- _What needs to be done_
The lines from the top of the records below through the one containing "Saúde (506, 47)" are to be transcribed exactly, and nothing else is to be added.

══ Data provided

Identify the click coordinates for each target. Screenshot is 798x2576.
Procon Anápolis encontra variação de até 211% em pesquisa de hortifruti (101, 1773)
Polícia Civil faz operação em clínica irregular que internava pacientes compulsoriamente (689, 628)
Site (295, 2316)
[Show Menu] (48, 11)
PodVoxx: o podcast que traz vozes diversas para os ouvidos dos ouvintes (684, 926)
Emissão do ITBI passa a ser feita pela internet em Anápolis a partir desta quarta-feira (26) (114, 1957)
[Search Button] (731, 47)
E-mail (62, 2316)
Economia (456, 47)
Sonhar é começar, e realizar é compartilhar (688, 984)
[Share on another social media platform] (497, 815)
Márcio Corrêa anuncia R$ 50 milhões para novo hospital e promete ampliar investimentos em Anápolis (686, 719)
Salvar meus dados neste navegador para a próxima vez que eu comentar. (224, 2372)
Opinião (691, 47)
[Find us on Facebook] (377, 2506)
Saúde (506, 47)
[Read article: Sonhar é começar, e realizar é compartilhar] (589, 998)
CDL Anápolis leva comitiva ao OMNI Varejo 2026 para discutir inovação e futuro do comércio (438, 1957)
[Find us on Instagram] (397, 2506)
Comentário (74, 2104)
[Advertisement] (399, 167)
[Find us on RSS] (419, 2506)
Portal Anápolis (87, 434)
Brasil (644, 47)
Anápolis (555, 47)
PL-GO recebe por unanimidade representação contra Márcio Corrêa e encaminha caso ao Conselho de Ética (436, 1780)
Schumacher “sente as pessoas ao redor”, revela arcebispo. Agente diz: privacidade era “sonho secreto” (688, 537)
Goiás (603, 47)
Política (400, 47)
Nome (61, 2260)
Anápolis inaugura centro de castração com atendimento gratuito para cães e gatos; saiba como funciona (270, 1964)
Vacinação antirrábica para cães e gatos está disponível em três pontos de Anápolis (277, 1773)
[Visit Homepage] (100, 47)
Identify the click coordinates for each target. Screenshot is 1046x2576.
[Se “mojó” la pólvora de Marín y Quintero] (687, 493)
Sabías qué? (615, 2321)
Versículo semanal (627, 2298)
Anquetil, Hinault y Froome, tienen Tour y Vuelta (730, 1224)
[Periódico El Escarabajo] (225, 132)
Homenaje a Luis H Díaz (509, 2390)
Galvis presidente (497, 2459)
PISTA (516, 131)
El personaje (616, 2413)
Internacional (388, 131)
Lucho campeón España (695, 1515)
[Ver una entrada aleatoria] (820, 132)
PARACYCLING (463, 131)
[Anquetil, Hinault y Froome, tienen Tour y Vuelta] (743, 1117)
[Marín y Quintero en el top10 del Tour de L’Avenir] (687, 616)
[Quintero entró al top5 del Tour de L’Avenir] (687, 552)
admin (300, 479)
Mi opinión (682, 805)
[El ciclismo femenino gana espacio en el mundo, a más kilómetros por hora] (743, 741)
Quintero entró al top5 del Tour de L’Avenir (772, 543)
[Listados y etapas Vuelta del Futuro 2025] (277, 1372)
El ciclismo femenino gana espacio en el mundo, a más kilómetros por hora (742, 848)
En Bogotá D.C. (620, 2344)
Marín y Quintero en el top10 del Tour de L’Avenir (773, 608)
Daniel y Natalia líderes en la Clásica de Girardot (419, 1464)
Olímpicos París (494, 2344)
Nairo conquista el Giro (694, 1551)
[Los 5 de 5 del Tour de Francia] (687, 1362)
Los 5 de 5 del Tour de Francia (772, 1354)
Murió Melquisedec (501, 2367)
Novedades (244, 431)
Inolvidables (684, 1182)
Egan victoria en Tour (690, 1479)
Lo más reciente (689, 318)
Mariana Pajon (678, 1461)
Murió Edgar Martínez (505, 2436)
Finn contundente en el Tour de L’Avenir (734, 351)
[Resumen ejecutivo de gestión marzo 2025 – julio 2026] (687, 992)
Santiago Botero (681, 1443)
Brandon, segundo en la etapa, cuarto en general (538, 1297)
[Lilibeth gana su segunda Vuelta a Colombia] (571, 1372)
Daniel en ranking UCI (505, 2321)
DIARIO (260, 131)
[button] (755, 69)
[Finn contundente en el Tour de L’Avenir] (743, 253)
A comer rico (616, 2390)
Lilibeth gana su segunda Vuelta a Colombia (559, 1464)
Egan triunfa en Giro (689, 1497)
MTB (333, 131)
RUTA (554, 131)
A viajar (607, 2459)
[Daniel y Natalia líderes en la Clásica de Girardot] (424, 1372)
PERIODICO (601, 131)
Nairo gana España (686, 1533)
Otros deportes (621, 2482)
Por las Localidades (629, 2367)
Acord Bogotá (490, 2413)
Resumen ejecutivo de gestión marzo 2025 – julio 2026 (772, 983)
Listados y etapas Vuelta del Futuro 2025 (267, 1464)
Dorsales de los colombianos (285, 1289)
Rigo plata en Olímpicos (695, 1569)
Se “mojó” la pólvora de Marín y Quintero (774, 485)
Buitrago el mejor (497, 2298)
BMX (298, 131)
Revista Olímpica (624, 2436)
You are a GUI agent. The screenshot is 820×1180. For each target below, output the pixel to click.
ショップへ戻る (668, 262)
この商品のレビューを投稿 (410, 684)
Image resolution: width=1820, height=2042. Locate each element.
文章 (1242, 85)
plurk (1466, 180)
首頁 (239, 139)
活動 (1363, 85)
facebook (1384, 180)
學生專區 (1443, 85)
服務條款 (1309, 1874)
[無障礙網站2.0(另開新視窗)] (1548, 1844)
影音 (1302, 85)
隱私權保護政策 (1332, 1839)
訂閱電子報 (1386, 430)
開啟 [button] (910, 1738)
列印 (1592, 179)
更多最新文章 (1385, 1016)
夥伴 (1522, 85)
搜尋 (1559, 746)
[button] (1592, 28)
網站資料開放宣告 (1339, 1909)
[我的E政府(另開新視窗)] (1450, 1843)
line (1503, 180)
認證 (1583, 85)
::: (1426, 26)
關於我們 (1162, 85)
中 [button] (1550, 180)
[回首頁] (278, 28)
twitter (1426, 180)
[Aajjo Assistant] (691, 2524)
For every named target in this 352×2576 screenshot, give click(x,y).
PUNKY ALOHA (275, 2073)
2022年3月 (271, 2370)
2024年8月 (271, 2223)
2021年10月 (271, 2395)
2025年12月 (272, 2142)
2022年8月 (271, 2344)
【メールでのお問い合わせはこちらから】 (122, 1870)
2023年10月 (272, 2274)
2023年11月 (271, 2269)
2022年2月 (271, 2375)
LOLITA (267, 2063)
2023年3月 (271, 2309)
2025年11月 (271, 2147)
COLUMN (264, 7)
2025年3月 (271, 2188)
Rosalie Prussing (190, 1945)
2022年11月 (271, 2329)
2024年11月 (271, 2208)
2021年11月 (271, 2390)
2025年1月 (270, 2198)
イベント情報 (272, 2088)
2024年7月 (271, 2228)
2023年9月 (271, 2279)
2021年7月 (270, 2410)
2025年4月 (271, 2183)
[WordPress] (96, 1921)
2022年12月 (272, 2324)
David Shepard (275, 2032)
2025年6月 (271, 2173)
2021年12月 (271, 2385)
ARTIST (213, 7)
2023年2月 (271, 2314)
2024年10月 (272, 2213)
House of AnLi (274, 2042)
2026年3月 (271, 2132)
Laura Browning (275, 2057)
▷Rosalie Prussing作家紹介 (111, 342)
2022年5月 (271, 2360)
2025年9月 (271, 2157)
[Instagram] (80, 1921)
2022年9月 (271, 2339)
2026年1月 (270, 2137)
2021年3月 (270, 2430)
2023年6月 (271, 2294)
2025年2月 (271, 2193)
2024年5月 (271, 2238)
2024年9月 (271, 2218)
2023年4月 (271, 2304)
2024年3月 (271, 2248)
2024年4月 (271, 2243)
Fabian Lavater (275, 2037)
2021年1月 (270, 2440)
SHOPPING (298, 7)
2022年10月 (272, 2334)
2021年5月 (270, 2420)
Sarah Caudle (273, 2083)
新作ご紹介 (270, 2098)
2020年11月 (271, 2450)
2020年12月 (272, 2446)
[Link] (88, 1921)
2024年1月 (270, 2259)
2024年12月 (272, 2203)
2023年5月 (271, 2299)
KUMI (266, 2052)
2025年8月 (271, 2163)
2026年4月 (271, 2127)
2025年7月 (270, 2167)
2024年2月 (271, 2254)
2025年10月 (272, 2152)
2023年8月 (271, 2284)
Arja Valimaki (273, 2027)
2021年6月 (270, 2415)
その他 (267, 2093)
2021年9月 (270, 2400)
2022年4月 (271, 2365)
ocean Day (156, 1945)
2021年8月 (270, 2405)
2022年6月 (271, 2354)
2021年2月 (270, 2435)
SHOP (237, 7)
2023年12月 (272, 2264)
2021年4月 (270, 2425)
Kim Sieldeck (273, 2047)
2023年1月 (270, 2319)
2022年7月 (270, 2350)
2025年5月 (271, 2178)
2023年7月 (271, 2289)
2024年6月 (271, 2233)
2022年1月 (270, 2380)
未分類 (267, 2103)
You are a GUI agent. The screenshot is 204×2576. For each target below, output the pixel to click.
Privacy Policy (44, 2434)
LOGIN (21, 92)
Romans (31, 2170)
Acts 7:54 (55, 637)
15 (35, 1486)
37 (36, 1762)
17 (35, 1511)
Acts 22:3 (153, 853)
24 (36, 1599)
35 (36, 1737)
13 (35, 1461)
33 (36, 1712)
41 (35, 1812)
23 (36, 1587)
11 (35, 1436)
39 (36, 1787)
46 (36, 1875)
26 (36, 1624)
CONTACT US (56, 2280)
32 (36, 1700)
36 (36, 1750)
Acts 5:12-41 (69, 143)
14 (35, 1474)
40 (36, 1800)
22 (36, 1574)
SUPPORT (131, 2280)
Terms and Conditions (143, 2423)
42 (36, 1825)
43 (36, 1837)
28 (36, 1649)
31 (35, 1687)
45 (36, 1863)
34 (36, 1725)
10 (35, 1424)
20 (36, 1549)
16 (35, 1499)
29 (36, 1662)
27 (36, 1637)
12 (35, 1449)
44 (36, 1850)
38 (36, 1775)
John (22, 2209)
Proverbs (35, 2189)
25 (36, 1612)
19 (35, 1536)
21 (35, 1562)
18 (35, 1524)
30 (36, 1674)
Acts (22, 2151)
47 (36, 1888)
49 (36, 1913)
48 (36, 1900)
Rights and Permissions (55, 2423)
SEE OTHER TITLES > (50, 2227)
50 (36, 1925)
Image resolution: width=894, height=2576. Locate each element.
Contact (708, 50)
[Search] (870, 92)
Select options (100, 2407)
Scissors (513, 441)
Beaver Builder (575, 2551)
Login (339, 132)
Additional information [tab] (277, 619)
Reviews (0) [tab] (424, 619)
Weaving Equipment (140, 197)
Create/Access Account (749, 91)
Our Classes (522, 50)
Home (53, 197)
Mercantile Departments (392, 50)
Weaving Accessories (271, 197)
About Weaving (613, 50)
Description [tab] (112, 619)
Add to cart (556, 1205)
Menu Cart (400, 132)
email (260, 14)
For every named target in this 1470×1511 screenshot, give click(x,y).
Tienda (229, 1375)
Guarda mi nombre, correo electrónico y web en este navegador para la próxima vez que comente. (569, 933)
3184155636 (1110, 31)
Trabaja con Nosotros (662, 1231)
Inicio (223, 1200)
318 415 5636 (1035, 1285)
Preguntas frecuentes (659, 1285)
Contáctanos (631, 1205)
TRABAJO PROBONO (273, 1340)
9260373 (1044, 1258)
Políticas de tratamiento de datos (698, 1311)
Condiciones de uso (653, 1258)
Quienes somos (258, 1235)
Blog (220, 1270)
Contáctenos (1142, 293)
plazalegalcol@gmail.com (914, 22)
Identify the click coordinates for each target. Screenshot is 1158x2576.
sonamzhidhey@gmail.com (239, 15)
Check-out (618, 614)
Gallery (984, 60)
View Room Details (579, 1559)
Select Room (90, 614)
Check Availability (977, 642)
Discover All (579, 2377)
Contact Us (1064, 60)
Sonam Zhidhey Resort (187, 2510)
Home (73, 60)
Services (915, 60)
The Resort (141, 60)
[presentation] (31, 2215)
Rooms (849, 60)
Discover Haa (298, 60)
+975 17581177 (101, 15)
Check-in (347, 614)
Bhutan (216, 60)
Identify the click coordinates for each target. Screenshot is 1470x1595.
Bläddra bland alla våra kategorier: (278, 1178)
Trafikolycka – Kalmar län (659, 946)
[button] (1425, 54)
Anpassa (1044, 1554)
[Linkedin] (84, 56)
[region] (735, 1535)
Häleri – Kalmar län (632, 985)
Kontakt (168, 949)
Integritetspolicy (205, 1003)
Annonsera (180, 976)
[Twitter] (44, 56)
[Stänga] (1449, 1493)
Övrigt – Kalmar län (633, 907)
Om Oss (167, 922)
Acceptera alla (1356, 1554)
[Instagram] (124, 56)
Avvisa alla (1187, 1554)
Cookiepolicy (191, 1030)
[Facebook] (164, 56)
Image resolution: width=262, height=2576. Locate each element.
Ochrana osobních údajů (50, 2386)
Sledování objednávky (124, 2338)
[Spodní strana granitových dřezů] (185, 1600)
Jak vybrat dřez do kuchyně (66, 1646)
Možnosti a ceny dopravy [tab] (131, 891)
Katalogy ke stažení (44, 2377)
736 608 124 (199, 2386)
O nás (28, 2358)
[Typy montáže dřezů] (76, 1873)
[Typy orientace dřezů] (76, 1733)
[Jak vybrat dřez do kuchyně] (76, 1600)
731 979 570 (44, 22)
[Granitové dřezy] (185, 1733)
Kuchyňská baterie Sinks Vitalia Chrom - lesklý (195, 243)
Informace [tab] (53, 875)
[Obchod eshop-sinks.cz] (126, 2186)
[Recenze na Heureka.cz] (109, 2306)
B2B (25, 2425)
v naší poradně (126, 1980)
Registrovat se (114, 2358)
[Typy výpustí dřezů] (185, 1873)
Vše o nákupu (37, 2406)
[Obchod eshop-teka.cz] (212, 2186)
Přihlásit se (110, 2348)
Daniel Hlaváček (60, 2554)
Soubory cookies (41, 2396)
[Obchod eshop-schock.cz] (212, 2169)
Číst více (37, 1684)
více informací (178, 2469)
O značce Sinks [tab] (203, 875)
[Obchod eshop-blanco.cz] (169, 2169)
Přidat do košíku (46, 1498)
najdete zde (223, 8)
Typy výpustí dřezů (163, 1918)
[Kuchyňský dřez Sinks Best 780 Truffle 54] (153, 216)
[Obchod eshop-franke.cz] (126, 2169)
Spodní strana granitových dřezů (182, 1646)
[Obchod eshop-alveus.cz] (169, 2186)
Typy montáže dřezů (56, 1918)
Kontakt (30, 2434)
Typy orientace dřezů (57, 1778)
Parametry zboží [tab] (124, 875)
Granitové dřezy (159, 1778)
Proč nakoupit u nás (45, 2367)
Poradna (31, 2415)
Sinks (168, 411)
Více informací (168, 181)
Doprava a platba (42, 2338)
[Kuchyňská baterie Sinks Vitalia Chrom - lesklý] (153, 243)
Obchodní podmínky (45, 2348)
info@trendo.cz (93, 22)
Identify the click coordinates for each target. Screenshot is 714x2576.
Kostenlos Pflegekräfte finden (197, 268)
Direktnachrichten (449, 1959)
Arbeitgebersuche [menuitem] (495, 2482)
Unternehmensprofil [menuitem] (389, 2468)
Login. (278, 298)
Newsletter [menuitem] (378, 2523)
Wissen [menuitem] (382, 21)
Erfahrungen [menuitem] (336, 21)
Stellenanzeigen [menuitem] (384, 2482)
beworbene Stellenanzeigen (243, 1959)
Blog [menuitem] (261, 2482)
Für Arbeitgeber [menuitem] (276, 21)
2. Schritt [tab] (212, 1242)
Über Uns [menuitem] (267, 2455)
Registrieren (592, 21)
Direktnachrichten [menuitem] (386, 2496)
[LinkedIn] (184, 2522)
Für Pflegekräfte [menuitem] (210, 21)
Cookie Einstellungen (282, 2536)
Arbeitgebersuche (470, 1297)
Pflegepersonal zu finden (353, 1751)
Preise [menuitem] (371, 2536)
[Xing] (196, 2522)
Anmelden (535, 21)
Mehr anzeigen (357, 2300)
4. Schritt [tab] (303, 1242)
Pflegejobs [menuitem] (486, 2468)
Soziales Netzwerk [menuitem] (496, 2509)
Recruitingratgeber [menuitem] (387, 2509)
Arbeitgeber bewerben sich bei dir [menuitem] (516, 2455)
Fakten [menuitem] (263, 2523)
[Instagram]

════

- _Result below_
Identify the click coordinates for each target. Screenshot is 798x2576.
Procon Anápolis encontra variação de até 211% em pesquisa de hortifruti (101, 1773)
Polícia Civil faz operação em clínica irregular que internava pacientes compulsoriamente (689, 628)
Site (295, 2316)
[Show Menu] (48, 11)
PodVoxx: o podcast que traz vozes diversas para os ouvidos dos ouvintes (684, 926)
Emissão do ITBI passa a ser feita pela internet em Anápolis a partir desta quarta-feira (26) (114, 1957)
[Search Button] (731, 47)
E-mail (62, 2316)
Economia (456, 47)
Sonhar é começar, e realizar é compartilhar (688, 984)
[Share on another social media platform] (497, 815)
Márcio Corrêa anuncia R$ 50 milhões para novo hospital e promete ampliar investimentos em Anápolis (686, 719)
Salvar meus dados neste navegador para a próxima vez que eu comentar. (224, 2372)
Opinião (691, 47)
[Find us on Facebook] (377, 2506)
Saúde (506, 47)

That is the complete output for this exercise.